С тех пор как его в полночный час вывели из камеры, без сомнения, чтобы отвести на расстрел, а затем, по ошибке или из снисходительности, поместили в отделение заложников, он в целом чувствовал себя превосходно. Каждый день приходили письма от жены и пачки папирос, которые передавал один бывший карманник, оставшийся в тюрьме в качестве надзирателя и весьма расположенный к интеллигенции. Профессор устроился в углу камеры № 3, почти под самым высоким зарешеченным окошком, которое не мыли со времён отречения царя. Письменным столом ему служил перевёрнутый ящик. Он усаживался на тюфяк, облокачивался о стену и клал ящик на колени. Глядя на ромбовидную выбоину в оконном стекле, через которую виднелось светлое небо, он забывал об окружающих его мелочных страстях и великой тоске. Так как заложников не казнили уже довольно давно, оптимисты предсказывали окончание террора после переговоров, которые, по слухам, велись с Международным Красным Крестом. Пессимисты пожимали плечами. По их мнению, в одну из ближайших ночей следовало ожидать какого-нибудь неприятного сюрприза.

- Эти бандиты смеются над Красным Крестом, они слишком безумны, чтобы остановиться. Я бы немного дал за наши головы, - говорил генерал Каспаров, у которого были свои причины для беспокойства.

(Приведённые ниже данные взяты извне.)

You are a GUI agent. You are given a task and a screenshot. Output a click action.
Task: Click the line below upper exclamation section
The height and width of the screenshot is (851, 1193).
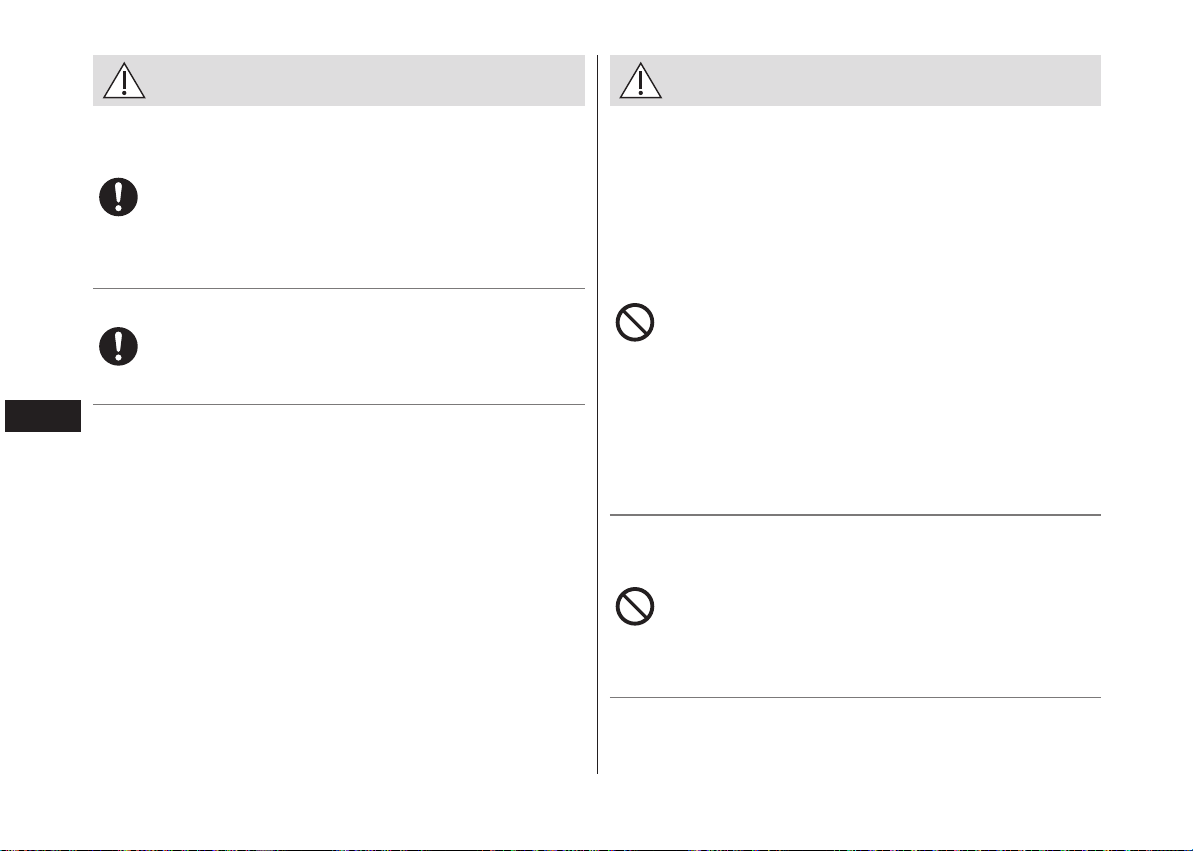(x=339, y=288)
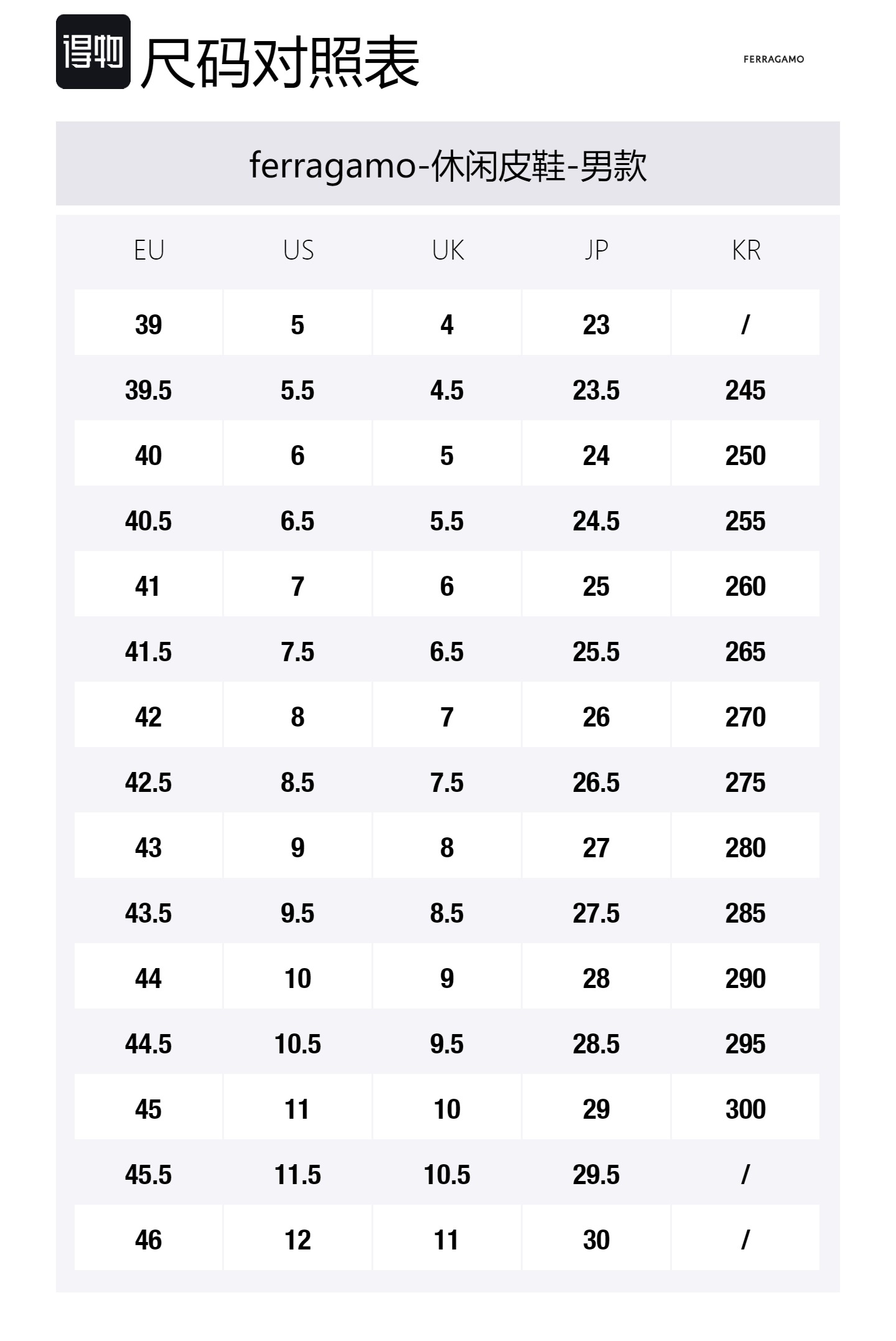Click the ferragamo-休闲皮鞋-男款 header banner
The image size is (896, 1341).
point(448,166)
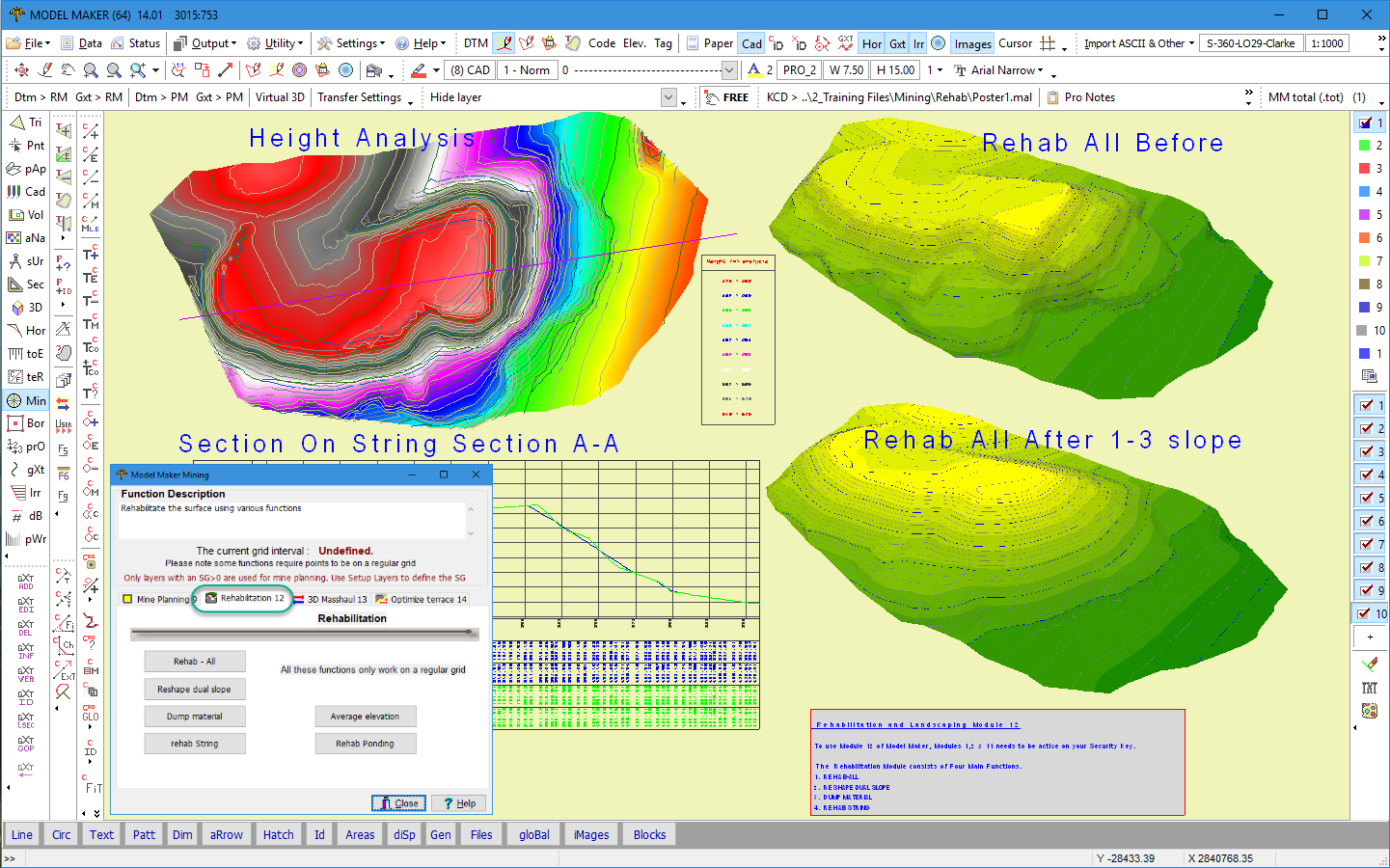This screenshot has height=868, width=1390.
Task: Click the pWr tool icon
Action: pos(26,539)

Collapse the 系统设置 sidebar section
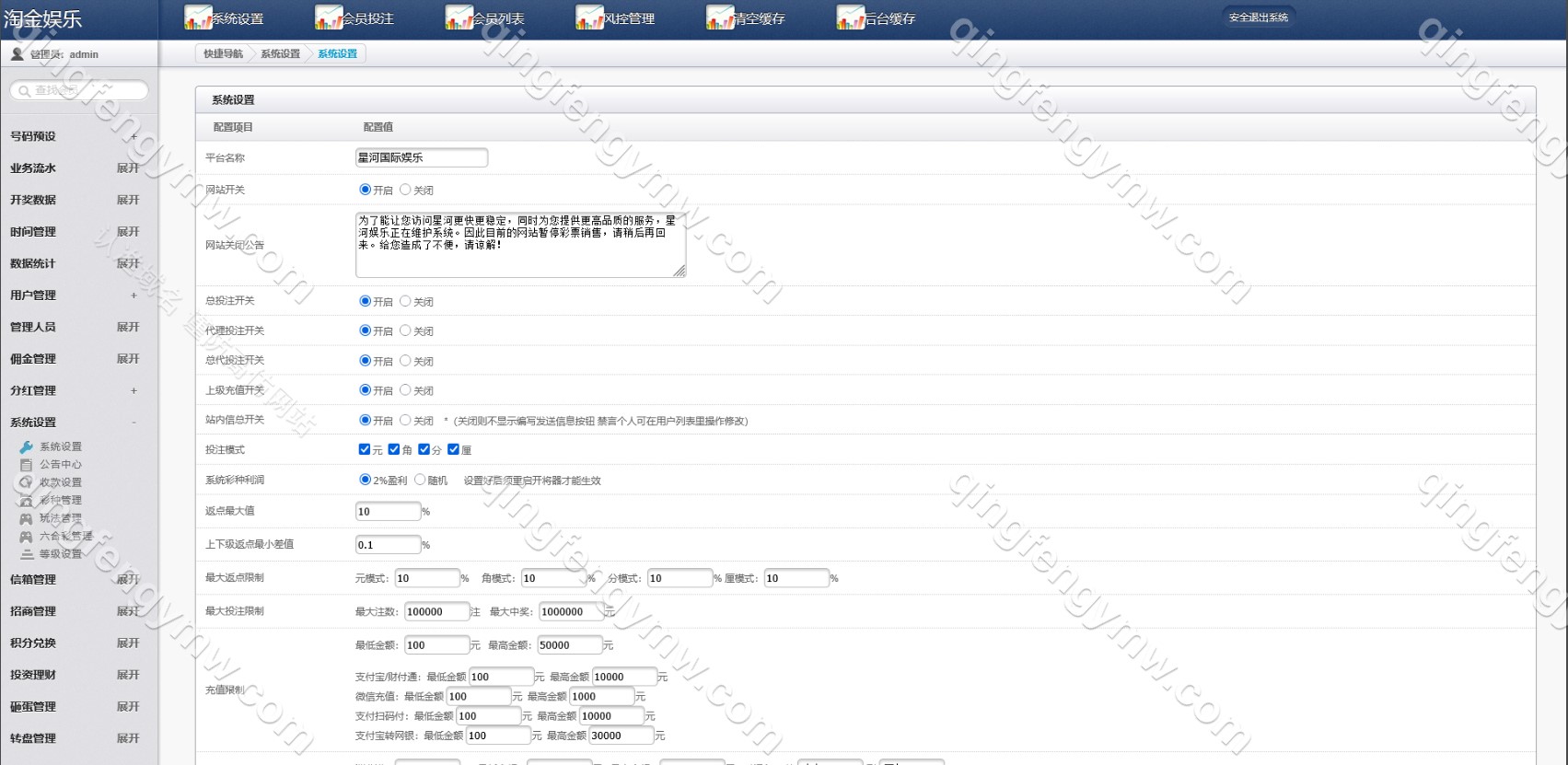pyautogui.click(x=134, y=423)
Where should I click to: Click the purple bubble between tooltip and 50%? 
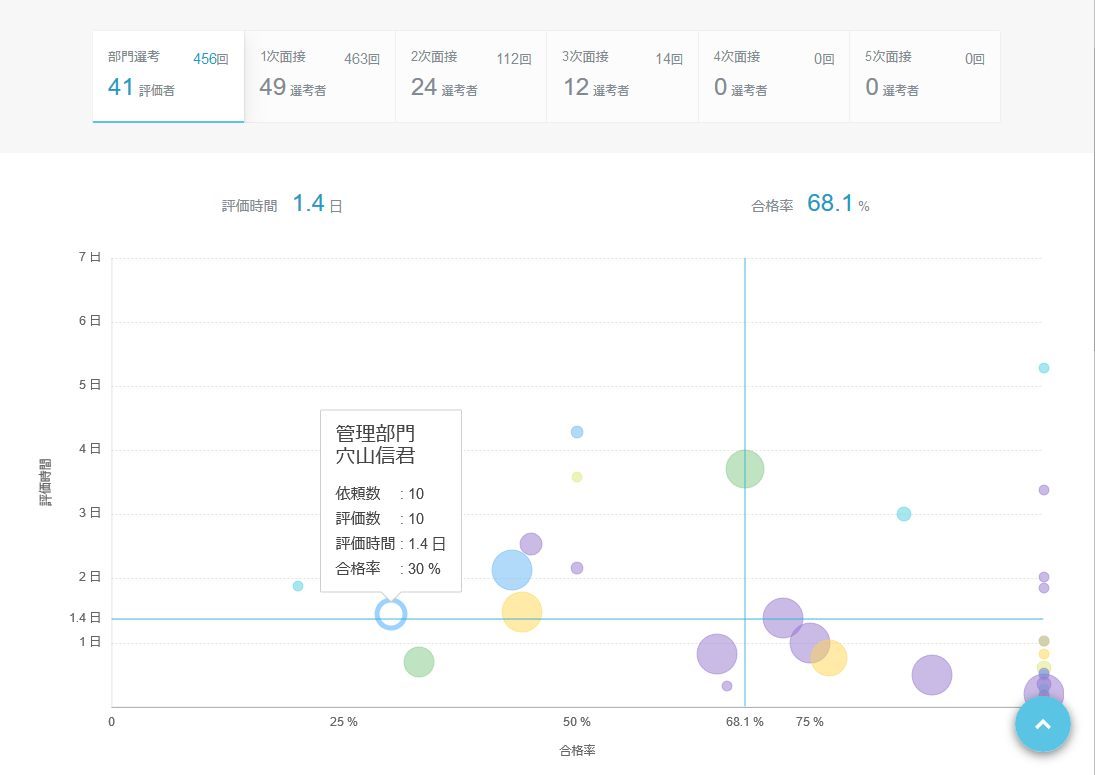point(531,544)

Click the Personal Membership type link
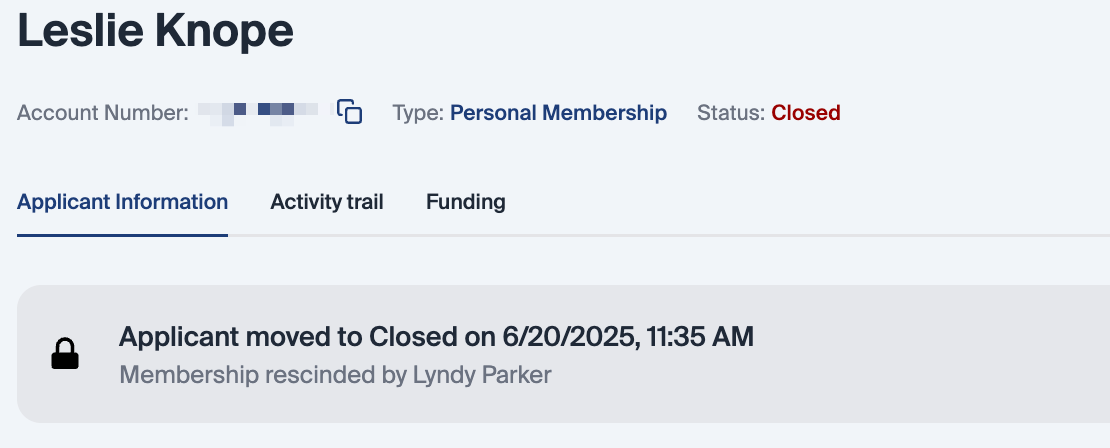pos(558,113)
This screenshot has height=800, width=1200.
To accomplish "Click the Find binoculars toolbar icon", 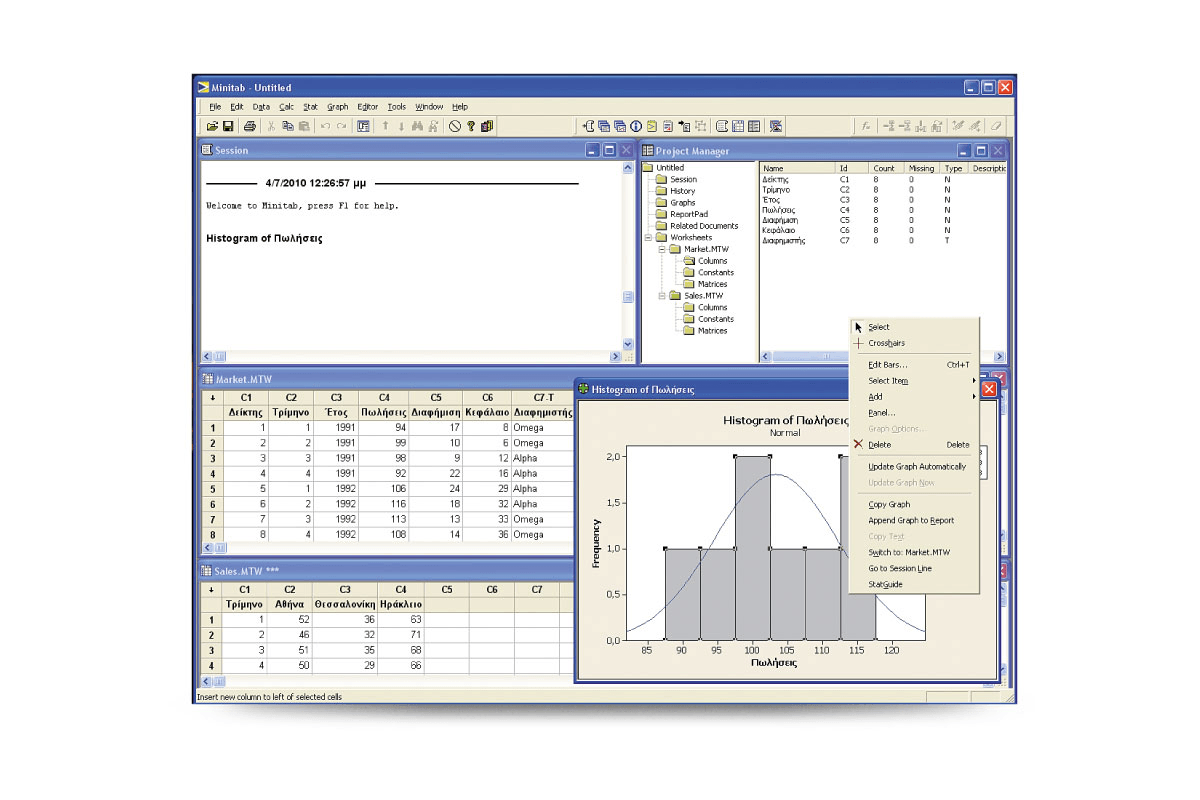I will click(418, 127).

Он задрожал, когда газеты в конце концов сообщили о поражении на фронте, ибо прекрасно знал (поскольку не так давно, незадолго до того, как сесть в специальный поезд, в котором генералы собирались бежать, приказал перебить заключённых в тюрьмах), что побеждённые не знают жалости.

Основным занятием обитателей камеры стало распределение сахара и селёдки. Избранный предводителем князь Усатов руководил им со справедливостью старого джентльмена, привыкшего улаживать вопросы чести. Благодаря ему судовладелец Нестеров (из хорошо известной в портах Старого и Нового Света фирмы "Нестеров и Бош"), который не ел вяленой рыбы, через день получал по липшему куску сахара и каждый день - по три дополнительных ложки щей.

Медленно пролетела ворона, проведя по кусочку светлого неба, который созерцал Лытаев, тотчас же растаявшую кривую; но этой несуществующей и всё же реальной черты оказалось достаточно, чтобы заставить старика задуматься. "Полёт птицы - вот факт; траектория - лишь закон, выведенный моим разумом". Лытаев достал из-под подушки листочки бумаги, тщательно разглаженные и местами покрытые жирными пятнами. Огрызком карандаша, очиненным при помощи лезвия "жиллет", которое одолжил князь Усатов, он принялся писать. Он делал много бессвязных заметок, оттачивая мысли. А затем передавал их Марии.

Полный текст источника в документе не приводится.